* Source document:

<<<<

Max_tokens seems to do nothing for me 3.5 Turbo

Max_tokens seems to do nothing for me whatsoever. I want to limit the response length I’m getting to about 150 tokens.

If I set max_tokens to prompt + 150, it doesn’t keep to it at all. If I try to test it by doing something extreme, like setting max_tokens to 400 when my prompt alone is 850, the API just continues as usual and takes an 850 prompt + outputs a 250 response.

It’s like max_tokens has no effect on anything, really.

Here is my prompt:

completion = openai.ChatCompletion.create(model=“gpt-3.5-turbo”,
max_tokens=1000,
messages=[{
“role”: “system”,
“content”: my_prompt
}, {
“role”: “user”,
“content”: val
}])

Are you using a stop sequence? It can likely help you…

https://help.openai.com/en/articles/5072263-how-do-i-use-stop-sequences

I’m not quite sure how to implement this in the context of the API. For example, if it’s responding with 250 tokens in 5 paragraphs, and I wanted 100 tokens in 2-3 paragraphs, what would my stop sequence look like?

>>>>

[Saved entries]
<<<<

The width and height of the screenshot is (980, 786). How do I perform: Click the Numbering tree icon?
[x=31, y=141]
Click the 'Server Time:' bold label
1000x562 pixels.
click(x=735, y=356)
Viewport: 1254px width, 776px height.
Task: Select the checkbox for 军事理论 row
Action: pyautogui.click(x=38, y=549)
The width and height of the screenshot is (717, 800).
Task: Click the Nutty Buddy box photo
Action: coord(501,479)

>>>>

* Task directions:
Carry the forum thread about max_tokens in GPT-3.5 Turbo forward, starting after its final post.

* Answer to the exercise:
Depends on your entire prompt. What are you trying to get it to output? Can you show it an example with a stop sequence added?

I could show it an example, for example one with only 100 tokens. However how would the stop sequence be integrated such that it would do the same when the API response came through?

Prompt:

Give me some output about XYZ…

Sure! Here’s your information about XYZ. ###

Give me some output about XYZ…

Then set your stop sequence to “###” and it should follow the one-shot example.

It might be easier to help if you could share the prompt or what you’re trying to achieve.

Counting words/tokens is hard for the LLM…

You seem a bit confused. The max_tokens parameter is only the context length reservation of the response. If you set it to 250, you will have a response that is truncated at 250 tokens. If you set it to 850 or whatever incorrect idea you have, 850 tokens is the amount of tokens that can be used for the reply.

The specification doesn’t inform the AI what type of response it should craft at all, the AI doesn’t know this setting. You’ll have to instruct the AI with language like “two brief paragraphs” to shape the length of the output.

2 Likes

Ok thanks this worked, I thought I had tried it like that but evidently I had not. Lots of incorrect info out there about this parameter.

With regard to putting a descriptor of output structure directly within the prompt, this seems to be ineffectual as I tried it quite a few times and it didn’t make a difference.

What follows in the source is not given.